----- Input for this task -----
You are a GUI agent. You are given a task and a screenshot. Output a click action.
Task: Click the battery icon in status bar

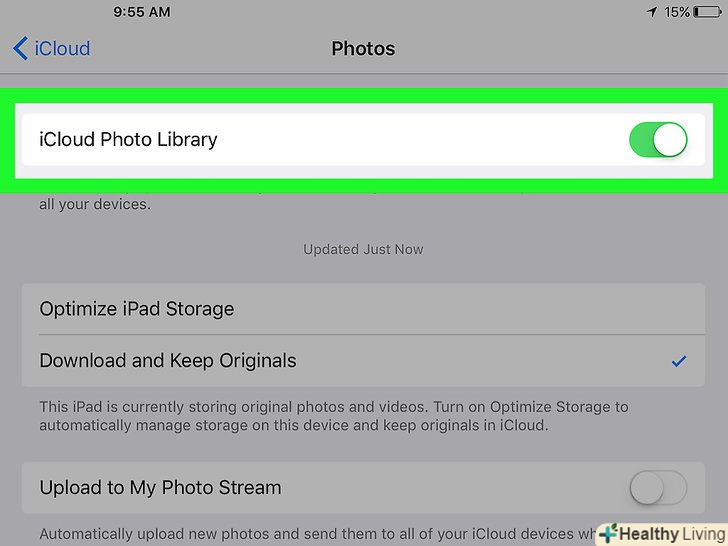pos(707,13)

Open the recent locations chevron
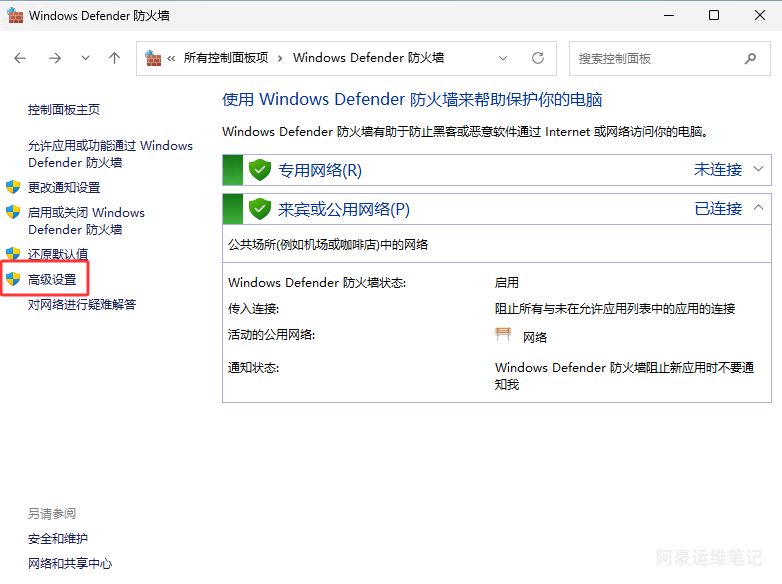[85, 58]
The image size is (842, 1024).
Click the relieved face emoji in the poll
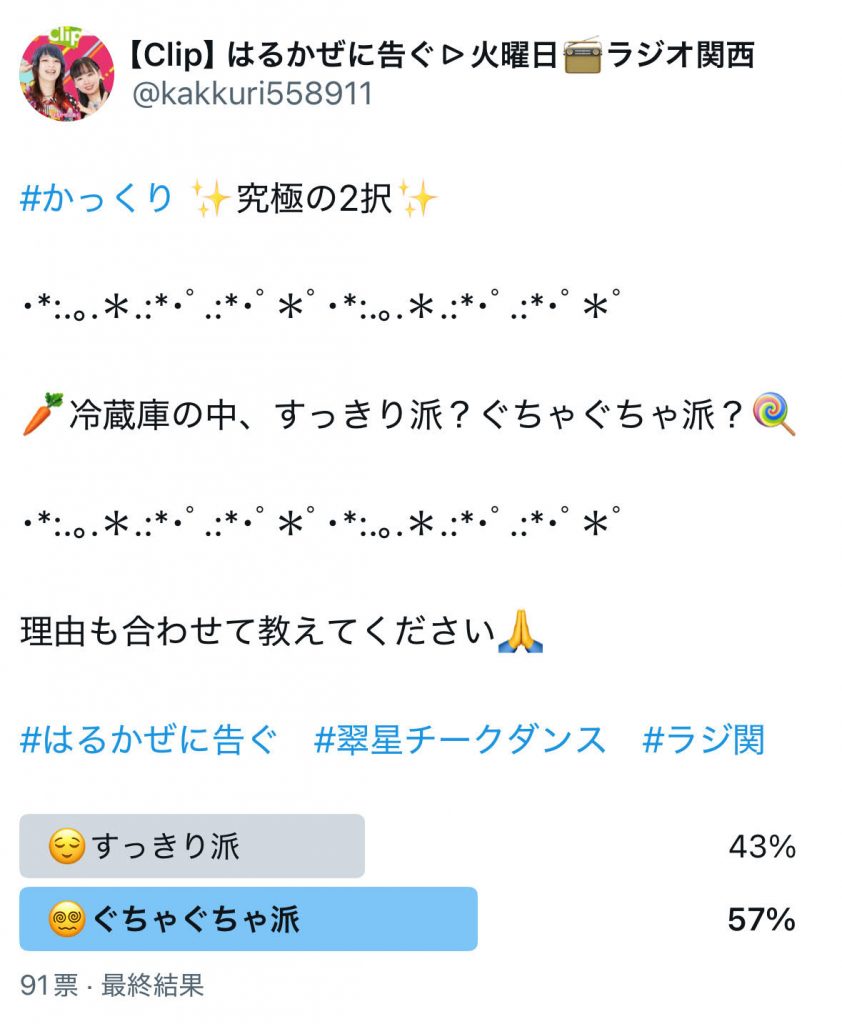tap(66, 848)
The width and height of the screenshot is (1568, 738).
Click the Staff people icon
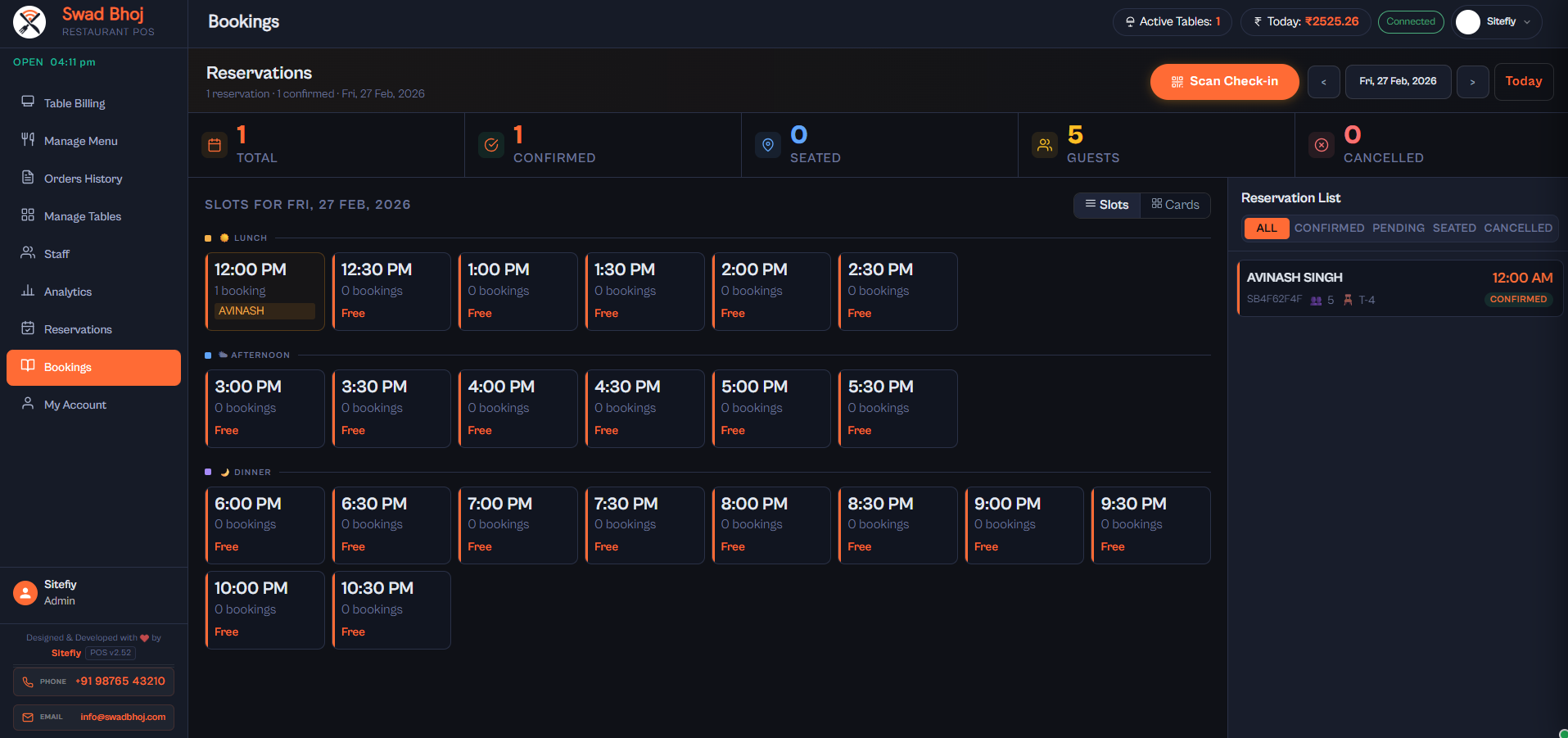28,253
-----
▶ _Problem statement_: Convert every line of the material above into a JSON list of strings, one string per line and no blank lines. Leave the pictures out.

▶ _Written response_:
[
  "You are a GUI agent. You are given a task and a screenshot. Output a click action.",
  "Task: Click the battery icon in status bar",
  "pos(707,13)",
  "Open the recent locations chevron",
  "[85, 58]",
  "The image size is (842, 1024).",
  "Click the relieved face emoji in the poll",
  "tap(66, 848)",
  "The width and height of the screenshot is (1568, 738).",
  "Click the Staff people icon",
  "28,253"
]